Razionale

La caratterizzazione biologica e molecolare del carcinoma della mammella ha offerto negli ultimi anni elementi innovativi per quanto riguarda la terapia a bersaglio molecolare: un ruolo strategico è rappresentato dal recettore HER2. L’introduzione della terapia a bersaglio molecolare ha restituito al patologo un ruolo centrale nella selezione delle pazienti da inviare al trattamento in funzione del diverso stato di HER2. Il College of American Pathologists (CAP) e l’American Society of Clinical Oncology (ASCO) nel 2007 hanno redatto linee guida comuni volte proprio a migliorre la precisione del test HER2. Nel 2013 è stato proposto un aggiornamento che fornisce nuove raccomandazioni su come testare l’espressione di HER2, interpretare correttamente i risultati e indirizzare le pazienti verso terapie mirate.

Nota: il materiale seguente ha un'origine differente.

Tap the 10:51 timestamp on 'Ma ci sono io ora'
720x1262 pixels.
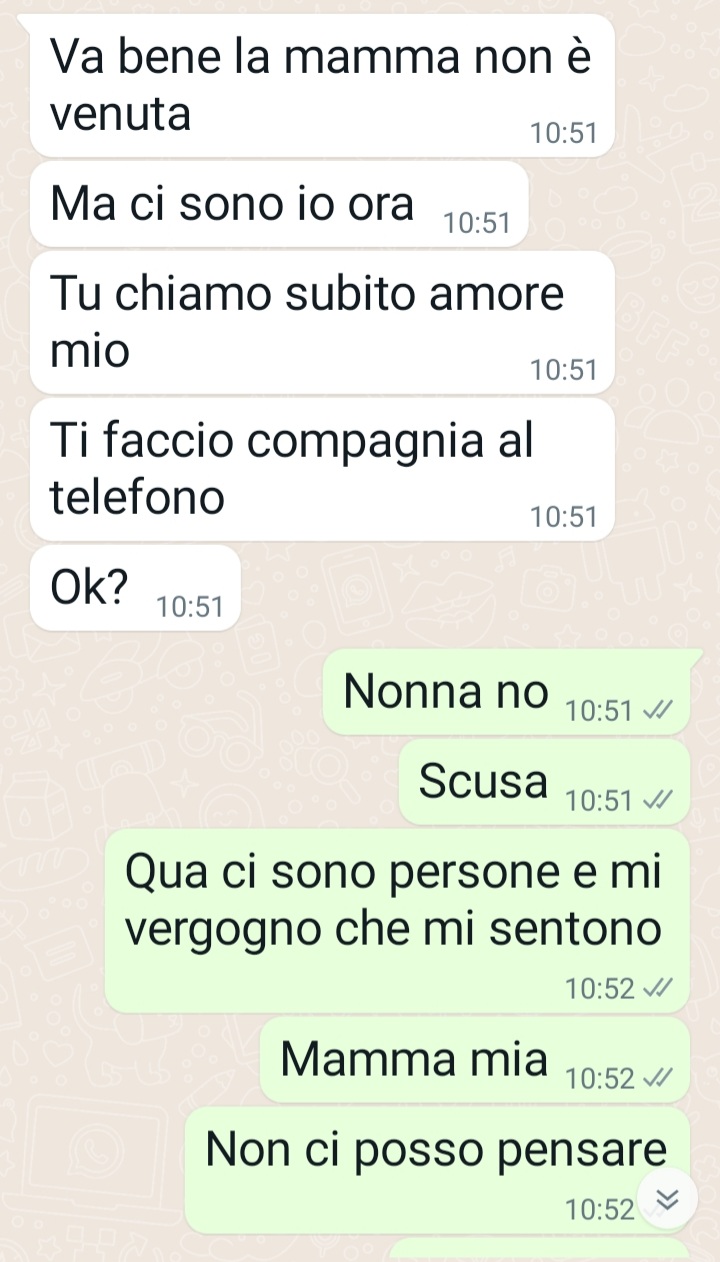(x=477, y=223)
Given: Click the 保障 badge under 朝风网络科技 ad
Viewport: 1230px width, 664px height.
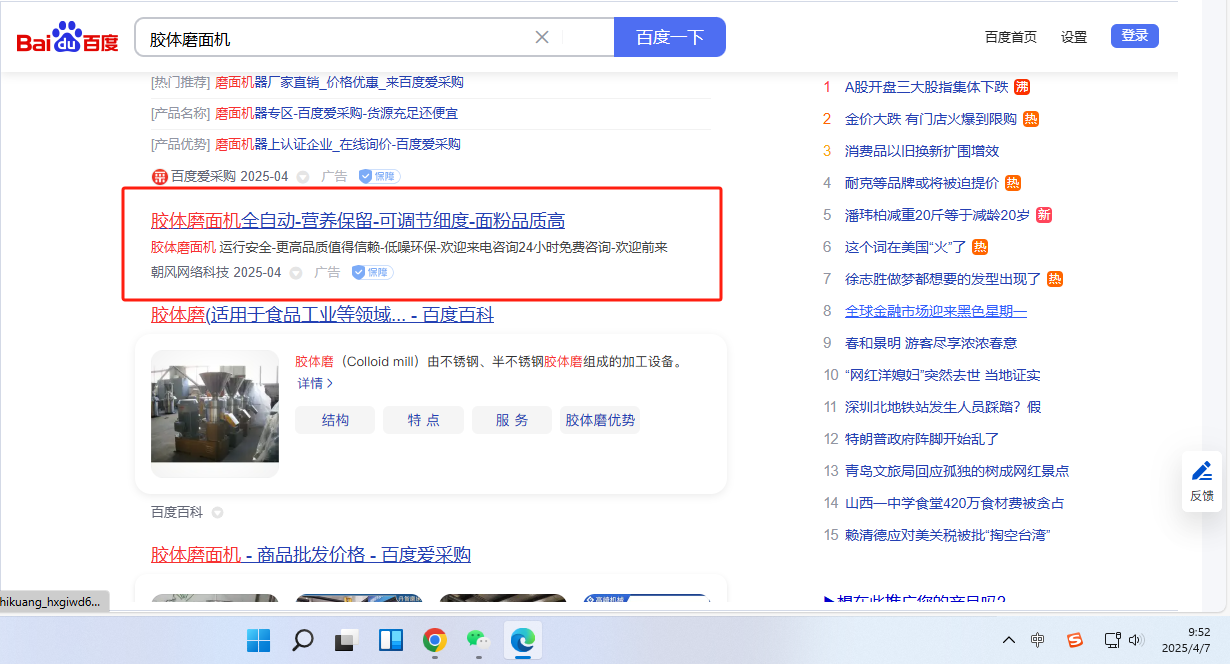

L’iperespressione/amplificazione di HER2 deve essere valutata in ogni carcinoma invasivo mammario primitivo all’atto della prima diagnosi o della recidiva. I due metodi approvati per la valutazione dello stato di HER2 sono l’immunoistochimica (IIC) e l’ibridazione in situ (ISH). E’ fondamentale che le acquisizioni metodologiche, a livello laboratoristico e clinico, siano di volta in volta discusse e condivise dalle figure professionali partendo dal patologo, passando dal chirurgo sino all’oncologo medico e il farmacista di reparto.